C. Specimen Preparation:
	Glass slides or cover slips containing peripheral blood, as in a blood film or blood smear, may be used. Buffy coat leukocytes smeared on a glass slide or cover slip may be utilized. To prepare buffy coat, obtain one 7 mL sample of peripheral venous blood by venipuncture in an evacuated tube containing EDTA and centrifuge at 2500 rpm (750 x g) at room temperature for 10 minutes. Using a Pasteur pipette, remove and discard supernatant plasma, and carefully remove buffy coat layer and place into a separate 10 x 75 mm tube. Alternatively and for improved yield of cells, place the tube containing anticoagulated blood upright at room temperature for 2-3 hours, allowing erythrocytes to sediment by gravity. Remove leukocyte rich plasma with a Pasteur pipette, place in a plastic conical centrifuge tube, and centrifuge for 5 minutes at 2500 rpm (750 x g) at room temperature. Remove all but approximately 100 microliters of the supernatant plasma, and resuspend the button of leukocytes and platelets by agitation on a vortex mixer. Using this concentrated leukocyte suspension, make cover slip films or slide smears and air dry. Coverslip preparations or slides of bone marrow particles and imprints of lymph nodes on cover slips or slides may also be used. These preparations should be air dried prior to fixation in FAA as described below.
C. Procedure:
	1. Using a small Coplin jar for cover slips and a large Coplin jar for glass slides, fix the specimens in FAA fixative contained in the kit for 5 minutes at room temperature. Use Coplin jars that have a screw top. Apply the screw top to retard evaporation.

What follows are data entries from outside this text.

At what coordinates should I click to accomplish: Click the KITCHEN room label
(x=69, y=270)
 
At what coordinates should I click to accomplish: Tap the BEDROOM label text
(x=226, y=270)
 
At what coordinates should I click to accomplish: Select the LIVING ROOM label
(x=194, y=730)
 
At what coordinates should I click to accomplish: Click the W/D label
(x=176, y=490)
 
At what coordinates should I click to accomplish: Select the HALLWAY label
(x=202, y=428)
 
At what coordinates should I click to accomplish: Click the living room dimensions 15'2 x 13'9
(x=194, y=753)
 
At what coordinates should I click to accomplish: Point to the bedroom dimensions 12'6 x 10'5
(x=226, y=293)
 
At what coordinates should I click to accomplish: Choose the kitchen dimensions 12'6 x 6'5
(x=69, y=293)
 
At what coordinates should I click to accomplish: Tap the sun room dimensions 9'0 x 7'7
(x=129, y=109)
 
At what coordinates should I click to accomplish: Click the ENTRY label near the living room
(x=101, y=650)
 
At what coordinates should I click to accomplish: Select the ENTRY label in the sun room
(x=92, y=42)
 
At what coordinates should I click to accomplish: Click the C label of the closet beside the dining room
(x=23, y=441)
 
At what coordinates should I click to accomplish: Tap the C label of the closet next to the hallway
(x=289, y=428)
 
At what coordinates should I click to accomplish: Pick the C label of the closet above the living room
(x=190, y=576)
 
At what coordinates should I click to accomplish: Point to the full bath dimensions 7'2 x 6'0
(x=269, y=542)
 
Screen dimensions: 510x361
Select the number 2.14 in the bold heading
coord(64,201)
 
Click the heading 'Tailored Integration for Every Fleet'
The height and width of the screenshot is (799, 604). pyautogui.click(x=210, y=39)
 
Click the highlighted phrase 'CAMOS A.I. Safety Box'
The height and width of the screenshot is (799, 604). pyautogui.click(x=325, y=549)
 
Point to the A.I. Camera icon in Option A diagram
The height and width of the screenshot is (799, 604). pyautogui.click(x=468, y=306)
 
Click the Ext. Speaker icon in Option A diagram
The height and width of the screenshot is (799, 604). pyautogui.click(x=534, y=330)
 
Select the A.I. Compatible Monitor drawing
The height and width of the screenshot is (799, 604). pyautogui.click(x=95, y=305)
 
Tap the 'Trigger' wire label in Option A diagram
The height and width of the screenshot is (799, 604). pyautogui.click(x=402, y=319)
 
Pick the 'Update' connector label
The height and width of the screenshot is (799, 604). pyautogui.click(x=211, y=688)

	2. After 5 minutes, remove the slide or coverslip with a forceps, agitate vigorously in a beaker containing distilled water for 15 seconds, and place face down on a piece of filter paper. Blot dry and place face up for further air drying.
	3. Place 100 mL rinse buffer into a 100 mL beaker. After use, the buffer can be covered with paraffinized film, kept at room temperature, and used repeatedly for 20 glass slides or 40 coverslips before the buffer must be discarded and replaced with fresh buffer.

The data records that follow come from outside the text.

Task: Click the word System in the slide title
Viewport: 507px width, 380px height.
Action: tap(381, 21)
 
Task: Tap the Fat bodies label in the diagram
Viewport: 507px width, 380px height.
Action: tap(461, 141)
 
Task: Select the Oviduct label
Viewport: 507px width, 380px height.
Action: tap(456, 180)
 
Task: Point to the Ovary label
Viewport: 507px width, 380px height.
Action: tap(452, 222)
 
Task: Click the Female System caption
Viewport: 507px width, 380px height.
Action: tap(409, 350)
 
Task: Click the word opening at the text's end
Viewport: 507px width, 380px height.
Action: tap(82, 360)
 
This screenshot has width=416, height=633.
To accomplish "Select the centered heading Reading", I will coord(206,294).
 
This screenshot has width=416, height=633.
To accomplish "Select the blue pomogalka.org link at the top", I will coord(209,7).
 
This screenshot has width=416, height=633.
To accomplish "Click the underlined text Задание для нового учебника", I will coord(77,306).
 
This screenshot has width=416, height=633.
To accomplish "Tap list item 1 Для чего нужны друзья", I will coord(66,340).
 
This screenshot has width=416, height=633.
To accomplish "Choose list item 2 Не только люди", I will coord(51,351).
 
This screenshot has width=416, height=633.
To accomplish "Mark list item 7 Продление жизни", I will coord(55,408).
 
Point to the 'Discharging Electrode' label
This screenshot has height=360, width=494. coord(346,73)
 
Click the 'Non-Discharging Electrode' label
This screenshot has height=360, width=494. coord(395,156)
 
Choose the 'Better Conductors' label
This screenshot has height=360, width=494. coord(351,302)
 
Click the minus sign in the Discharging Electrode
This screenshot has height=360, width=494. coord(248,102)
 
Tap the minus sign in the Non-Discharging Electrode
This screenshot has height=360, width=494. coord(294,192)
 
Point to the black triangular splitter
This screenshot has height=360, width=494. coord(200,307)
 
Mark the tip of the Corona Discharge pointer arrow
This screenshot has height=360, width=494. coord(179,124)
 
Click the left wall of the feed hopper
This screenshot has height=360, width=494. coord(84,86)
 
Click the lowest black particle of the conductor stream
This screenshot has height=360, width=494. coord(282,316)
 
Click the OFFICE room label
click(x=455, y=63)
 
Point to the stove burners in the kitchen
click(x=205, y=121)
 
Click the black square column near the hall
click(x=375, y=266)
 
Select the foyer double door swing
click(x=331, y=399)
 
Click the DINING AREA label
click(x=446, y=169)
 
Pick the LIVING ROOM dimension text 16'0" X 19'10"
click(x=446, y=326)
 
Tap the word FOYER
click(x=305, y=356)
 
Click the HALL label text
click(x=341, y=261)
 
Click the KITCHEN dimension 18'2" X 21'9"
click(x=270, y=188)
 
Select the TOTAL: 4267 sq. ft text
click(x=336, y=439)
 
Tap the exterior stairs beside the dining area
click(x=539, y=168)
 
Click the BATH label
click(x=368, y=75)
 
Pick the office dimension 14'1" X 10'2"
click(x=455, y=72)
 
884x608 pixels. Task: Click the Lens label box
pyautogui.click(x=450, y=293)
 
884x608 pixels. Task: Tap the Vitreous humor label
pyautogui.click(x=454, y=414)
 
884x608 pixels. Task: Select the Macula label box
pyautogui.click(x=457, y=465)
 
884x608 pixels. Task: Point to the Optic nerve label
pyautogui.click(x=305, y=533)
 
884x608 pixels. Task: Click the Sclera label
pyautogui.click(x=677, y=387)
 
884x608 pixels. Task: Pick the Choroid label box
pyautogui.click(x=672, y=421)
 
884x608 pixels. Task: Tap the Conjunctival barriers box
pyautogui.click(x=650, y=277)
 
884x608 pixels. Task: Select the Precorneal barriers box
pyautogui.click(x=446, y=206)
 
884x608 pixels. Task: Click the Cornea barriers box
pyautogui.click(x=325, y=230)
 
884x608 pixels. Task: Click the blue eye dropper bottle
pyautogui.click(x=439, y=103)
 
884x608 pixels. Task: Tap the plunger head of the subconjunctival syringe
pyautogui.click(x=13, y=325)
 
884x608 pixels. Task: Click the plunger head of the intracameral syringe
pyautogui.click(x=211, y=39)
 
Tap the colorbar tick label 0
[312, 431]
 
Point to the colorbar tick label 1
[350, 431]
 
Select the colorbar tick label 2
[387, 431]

	4. Place coverslips or slides in Coplin jar containing CeeDee4 stain. For buffy coats, stain for only 1 minute. For peripheral smears or peripheral blood coverslip films, stain for 10 minutes. For lymph node imprints and bone marrow aspirates, stain 1 minute.
	5. After the staining time has elapsed, grasp the slide or coverslip with a forceps and remove from the Coplin jar containing the stain. Touch the slide or coverslips to a piece of filter paper to remove excess stain, and rinse by vigorous agitation in the rinse buffer solution for exactly 5 seconds. Place slide or coverslip upright on a piece of filter paper, leaning against the Coplin jar, and drain dry rather than blot dry. For repeated use of the stain, screw on the tops of the Coplin jar to retard evaporation.

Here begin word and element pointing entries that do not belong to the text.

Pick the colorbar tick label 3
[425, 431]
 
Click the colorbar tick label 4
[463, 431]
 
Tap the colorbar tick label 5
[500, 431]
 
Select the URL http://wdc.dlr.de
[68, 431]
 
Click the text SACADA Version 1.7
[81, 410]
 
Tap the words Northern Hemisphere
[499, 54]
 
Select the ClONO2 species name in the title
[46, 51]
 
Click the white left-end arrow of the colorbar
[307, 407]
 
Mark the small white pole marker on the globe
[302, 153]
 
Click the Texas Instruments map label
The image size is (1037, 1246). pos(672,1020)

	6. Using synthetic resin based xylene soluble mounting media, mount stained coverslips on to the surface of cleaned glass slides. If stained glass slides are used, mount with a cleaned 22 x 30 mm glass coverslip. View under an ordinary light microscope.
EXPECTED RESULTS:
	For peripheral blood samples, the best results are obtained with buffy coats or leukocyte rich suspensions. Stained in the manner described, and correlated with purified lymphocyte populations obtained from a cell sorter, CD4 (T helper) lymphocytes display an intense deep violet color of the nuclei and cytoplasm. Often a network of purple colored fibrillar structures are seen in the nuclei. In contrast, CD8 (cytotoxic/suppressor) lymphocytes show pale if any staining of the nucleus, and faint lavender staining of the cytoplasm. Neutrophils show faint lavender staining of nuclei and cytoplasm, monocytes stain faint lavender and may contain one or more clear vacuoles, granules in eosinophils are unstained, and granules in basophils stain faint orange. Erythrocytes and platelets are not stained. in specimens of bone marrow, nuclei of erythrocytes and plasma cells stain pale lavender.

* FOR RESEARCH USE ONLY AND NOT FOR USE IN HUMAN DIAGNOSTICS.